⟨

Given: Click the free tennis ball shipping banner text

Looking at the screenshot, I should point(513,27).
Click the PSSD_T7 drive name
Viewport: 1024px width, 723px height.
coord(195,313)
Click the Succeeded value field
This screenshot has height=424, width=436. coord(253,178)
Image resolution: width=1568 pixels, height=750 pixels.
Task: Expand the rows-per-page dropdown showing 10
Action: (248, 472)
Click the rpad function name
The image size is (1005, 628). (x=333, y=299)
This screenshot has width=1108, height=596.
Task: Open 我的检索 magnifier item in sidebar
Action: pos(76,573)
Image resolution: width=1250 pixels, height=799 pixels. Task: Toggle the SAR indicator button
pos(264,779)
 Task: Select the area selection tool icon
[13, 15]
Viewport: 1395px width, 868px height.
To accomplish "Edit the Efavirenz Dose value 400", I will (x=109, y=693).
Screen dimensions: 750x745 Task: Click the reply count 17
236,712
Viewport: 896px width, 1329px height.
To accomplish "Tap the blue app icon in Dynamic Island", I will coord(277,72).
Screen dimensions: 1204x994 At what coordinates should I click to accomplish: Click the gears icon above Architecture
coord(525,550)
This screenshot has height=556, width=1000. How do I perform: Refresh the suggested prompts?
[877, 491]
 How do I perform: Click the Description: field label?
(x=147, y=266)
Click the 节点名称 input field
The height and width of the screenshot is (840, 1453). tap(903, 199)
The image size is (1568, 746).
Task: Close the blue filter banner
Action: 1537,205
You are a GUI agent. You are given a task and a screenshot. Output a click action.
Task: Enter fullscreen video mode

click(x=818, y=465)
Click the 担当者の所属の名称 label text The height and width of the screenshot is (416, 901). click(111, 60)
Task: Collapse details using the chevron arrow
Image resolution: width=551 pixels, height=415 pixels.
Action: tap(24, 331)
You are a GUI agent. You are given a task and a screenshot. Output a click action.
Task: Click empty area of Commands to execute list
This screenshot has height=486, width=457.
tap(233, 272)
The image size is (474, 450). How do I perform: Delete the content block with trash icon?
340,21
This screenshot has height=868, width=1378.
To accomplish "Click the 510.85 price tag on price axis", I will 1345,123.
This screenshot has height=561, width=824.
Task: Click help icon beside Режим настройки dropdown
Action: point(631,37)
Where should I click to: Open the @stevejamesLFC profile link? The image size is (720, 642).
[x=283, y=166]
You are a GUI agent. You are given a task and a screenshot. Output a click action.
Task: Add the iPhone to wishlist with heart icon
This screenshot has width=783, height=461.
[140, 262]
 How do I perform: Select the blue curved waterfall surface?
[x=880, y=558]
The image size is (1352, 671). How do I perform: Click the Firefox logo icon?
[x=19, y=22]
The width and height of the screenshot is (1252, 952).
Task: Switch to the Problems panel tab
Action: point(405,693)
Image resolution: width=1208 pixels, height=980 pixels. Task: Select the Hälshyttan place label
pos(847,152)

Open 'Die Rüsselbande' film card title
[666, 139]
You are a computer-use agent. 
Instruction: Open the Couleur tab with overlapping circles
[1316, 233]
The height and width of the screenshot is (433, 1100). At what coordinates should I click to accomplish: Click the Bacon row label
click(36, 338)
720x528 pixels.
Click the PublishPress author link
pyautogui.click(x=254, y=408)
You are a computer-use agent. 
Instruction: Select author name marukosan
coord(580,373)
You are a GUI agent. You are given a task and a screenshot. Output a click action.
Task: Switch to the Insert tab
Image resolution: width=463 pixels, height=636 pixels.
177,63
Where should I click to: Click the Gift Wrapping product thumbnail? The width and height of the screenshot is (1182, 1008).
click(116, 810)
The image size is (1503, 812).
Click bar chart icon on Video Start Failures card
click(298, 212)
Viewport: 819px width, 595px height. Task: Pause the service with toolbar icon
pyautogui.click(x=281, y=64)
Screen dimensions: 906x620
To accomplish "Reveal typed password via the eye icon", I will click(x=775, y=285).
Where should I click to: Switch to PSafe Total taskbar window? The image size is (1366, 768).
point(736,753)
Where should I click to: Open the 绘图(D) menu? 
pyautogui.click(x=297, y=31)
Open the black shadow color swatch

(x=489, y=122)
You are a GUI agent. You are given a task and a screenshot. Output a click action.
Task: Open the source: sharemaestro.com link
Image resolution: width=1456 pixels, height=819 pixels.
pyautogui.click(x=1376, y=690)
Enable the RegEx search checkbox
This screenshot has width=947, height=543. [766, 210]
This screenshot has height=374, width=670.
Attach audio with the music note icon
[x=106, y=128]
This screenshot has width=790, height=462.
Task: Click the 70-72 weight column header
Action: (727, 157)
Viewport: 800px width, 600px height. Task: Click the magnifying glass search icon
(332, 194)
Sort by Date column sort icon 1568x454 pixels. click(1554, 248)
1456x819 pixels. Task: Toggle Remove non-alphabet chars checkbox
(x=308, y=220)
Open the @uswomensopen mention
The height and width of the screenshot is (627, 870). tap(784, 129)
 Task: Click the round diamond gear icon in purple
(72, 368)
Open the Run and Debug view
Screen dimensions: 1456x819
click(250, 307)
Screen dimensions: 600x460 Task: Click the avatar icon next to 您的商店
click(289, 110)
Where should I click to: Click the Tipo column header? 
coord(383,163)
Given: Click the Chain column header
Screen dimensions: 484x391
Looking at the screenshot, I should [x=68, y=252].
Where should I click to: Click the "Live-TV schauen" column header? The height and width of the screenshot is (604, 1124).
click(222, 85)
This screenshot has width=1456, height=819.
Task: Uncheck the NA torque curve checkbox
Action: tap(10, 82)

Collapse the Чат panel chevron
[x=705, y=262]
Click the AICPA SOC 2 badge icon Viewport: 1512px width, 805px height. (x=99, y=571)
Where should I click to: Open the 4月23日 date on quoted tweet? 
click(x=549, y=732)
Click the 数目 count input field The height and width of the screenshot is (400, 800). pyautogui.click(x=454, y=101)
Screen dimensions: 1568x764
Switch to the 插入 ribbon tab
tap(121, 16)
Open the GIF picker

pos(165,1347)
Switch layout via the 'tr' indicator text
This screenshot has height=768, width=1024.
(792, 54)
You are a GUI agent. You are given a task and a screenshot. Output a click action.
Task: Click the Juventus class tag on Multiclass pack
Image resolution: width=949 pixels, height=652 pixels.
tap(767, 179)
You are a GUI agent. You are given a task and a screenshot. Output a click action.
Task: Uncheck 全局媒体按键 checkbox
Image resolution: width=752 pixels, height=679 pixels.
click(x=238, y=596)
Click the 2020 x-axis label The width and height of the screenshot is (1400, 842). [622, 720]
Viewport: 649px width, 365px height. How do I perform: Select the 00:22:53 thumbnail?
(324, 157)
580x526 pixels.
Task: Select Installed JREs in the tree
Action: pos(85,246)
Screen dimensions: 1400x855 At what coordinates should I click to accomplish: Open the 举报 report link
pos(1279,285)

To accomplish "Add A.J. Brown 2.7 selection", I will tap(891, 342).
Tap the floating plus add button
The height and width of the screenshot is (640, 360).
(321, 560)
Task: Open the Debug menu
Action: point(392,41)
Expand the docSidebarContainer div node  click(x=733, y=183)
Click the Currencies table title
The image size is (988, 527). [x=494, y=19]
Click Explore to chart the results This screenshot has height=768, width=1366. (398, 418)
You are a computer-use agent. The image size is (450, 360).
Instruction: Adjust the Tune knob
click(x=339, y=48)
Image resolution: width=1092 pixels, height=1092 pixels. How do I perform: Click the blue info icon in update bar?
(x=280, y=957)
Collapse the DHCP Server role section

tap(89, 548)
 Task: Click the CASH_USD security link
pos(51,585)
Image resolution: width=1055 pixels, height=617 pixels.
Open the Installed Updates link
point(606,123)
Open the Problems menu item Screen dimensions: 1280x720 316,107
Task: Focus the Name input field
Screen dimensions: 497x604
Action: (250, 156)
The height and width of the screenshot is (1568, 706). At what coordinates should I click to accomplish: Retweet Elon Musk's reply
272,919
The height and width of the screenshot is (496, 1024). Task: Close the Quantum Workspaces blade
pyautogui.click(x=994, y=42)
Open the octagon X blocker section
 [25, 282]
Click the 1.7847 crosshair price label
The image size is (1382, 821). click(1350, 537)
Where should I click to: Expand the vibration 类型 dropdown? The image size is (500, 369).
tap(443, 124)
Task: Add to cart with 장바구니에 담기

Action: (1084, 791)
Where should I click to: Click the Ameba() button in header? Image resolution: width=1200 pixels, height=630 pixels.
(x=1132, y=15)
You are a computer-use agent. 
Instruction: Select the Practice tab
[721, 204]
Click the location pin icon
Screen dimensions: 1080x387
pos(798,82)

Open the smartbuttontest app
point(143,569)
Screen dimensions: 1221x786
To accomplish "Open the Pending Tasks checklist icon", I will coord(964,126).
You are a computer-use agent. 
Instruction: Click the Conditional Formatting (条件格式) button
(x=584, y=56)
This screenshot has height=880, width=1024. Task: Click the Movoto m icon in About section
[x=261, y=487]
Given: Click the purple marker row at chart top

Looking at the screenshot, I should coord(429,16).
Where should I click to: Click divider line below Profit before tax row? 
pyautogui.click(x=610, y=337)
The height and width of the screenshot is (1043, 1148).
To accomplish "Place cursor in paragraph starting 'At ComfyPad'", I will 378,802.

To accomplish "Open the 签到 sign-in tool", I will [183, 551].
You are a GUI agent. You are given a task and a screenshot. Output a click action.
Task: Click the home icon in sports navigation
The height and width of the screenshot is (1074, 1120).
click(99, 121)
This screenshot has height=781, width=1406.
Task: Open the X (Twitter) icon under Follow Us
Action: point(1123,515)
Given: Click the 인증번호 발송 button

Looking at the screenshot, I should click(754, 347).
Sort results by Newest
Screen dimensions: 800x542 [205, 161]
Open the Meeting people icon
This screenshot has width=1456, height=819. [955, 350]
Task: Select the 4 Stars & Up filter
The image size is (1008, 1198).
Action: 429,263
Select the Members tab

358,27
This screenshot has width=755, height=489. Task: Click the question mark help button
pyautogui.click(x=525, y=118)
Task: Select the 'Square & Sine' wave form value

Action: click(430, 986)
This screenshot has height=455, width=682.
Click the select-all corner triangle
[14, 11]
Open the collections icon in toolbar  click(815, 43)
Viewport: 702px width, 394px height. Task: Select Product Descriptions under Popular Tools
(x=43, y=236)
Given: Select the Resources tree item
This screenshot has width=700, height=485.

⟩

Given exercise - Render the records, from their first line through the line containing "(x=147, y=266)", as a Markdown table with the columns Row and Content, numbering each line and omitting blank lines.

The response -
| Row | Content |
|---|---|
| 1 | Given: Click the free tennis ball shipping banner text |
| 2 | Looking at the screenshot, I should point(513,27). |
| 3 | Click the PSSD_T7 drive name |
| 4 | Viewport: 1024px width, 723px height. |
| 5 | coord(195,313) |
| 6 | Click the Succeeded value field |
| 7 | This screenshot has height=424, width=436. coord(253,178) |
| 8 | Image resolution: width=1568 pixels, height=750 pixels. |
| 9 | Task: Expand the rows-per-page dropdown showing 10 |
| 10 | Action: (248, 472) |
| 11 | Click the rpad function name |
| 12 | The image size is (1005, 628). (x=333, y=299) |
| 13 | This screenshot has width=1108, height=596. |
| 14 | Task: Open 我的检索 magnifier item in sidebar |
| 15 | Action: pos(76,573) |
| 16 | Image resolution: width=1250 pixels, height=799 pixels. Task: Toggle the SAR indicator button |
| 17 | pos(264,779) |
| 18 |  Task: Select the area selection tool icon |
| 19 | [13, 15] |
| 20 | Viewport: 1395px width, 868px height. |
| 21 | To accomplish "Edit the Efavirenz Dose value 400", I will (x=109, y=693). |
| 22 | Screen dimensions: 750x745 Task: Click the reply count 17 |
| 23 | 236,712 |
| 24 | Viewport: 896px width, 1329px height. |
| 25 | To accomplish "Tap the blue app icon in Dynamic Island", I will coord(277,72). |
| 26 | Screen dimensions: 1204x994 At what coordinates should I click to accomplish: Click the gears icon above Architecture |
| 27 | coord(525,550) |
| 28 | This screenshot has height=556, width=1000. How do I perform: Refresh the suggested prompts? |
| 29 | [877, 491] |
| 30 |  How do I perform: Click the Description: field label? |
| 31 | (x=147, y=266) |